__Required work__.
Nothing is needed except the lines below that run from the one with "Task: Open the Effects menu" through the one with "Click the total page count label 244", repeated exactly.

__Exercise input__.
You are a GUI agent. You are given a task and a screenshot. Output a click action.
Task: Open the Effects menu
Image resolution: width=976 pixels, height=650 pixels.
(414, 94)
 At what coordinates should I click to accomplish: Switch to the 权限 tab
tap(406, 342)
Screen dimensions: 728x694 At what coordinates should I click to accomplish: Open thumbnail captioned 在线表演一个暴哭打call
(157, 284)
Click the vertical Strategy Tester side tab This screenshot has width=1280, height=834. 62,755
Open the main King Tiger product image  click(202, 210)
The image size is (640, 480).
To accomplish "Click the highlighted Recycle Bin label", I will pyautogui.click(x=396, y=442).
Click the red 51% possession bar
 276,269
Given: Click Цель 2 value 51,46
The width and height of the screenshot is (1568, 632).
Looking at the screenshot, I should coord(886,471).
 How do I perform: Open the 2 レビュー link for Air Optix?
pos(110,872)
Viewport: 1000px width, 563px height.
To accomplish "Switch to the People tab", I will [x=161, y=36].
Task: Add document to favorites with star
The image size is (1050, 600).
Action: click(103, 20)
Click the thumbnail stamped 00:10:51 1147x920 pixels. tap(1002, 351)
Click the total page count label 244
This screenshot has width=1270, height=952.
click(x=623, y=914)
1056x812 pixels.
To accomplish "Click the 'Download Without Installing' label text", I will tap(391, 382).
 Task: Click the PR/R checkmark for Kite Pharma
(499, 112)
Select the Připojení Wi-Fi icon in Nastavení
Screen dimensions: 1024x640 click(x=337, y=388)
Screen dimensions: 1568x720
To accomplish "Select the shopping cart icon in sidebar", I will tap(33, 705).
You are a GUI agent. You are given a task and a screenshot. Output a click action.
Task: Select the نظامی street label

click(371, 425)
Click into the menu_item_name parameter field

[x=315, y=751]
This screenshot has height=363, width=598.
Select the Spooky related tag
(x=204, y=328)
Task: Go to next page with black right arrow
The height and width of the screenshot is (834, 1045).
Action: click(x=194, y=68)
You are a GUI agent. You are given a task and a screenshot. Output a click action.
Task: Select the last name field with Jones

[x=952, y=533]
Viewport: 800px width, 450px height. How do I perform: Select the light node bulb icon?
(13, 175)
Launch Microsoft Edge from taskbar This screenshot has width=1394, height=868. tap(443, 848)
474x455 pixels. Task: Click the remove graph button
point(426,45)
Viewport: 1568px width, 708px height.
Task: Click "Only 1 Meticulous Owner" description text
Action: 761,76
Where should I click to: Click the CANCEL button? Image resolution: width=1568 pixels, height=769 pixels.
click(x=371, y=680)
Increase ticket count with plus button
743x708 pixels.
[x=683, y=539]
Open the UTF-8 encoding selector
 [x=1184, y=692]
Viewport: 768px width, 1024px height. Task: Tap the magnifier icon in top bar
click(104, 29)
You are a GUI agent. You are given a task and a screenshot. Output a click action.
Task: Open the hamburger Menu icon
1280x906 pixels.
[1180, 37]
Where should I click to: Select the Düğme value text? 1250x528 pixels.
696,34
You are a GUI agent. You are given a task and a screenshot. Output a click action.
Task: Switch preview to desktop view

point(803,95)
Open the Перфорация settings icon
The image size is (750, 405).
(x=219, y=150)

__Written solution__.
Task: Open the Effects menu
Image resolution: width=976 pixels, height=650 pixels.
(414, 94)
 At what coordinates should I click to accomplish: Switch to the 权限 tab
tap(406, 342)
Screen dimensions: 728x694 At what coordinates should I click to accomplish: Open thumbnail captioned 在线表演一个暴哭打call
(157, 284)
Click the vertical Strategy Tester side tab This screenshot has width=1280, height=834. 62,755
Open the main King Tiger product image  click(202, 210)
The image size is (640, 480).
To accomplish "Click the highlighted Recycle Bin label", I will pyautogui.click(x=396, y=442).
Click the red 51% possession bar
 276,269
Given: Click Цель 2 value 51,46
The width and height of the screenshot is (1568, 632).
Looking at the screenshot, I should coord(886,471).
 How do I perform: Open the 2 レビュー link for Air Optix?
pos(110,872)
Viewport: 1000px width, 563px height.
To accomplish "Switch to the People tab", I will [x=161, y=36].
Task: Add document to favorites with star
The image size is (1050, 600).
Action: click(103, 20)
Click the thumbnail stamped 00:10:51 1147x920 pixels. tap(1002, 351)
Click the total page count label 244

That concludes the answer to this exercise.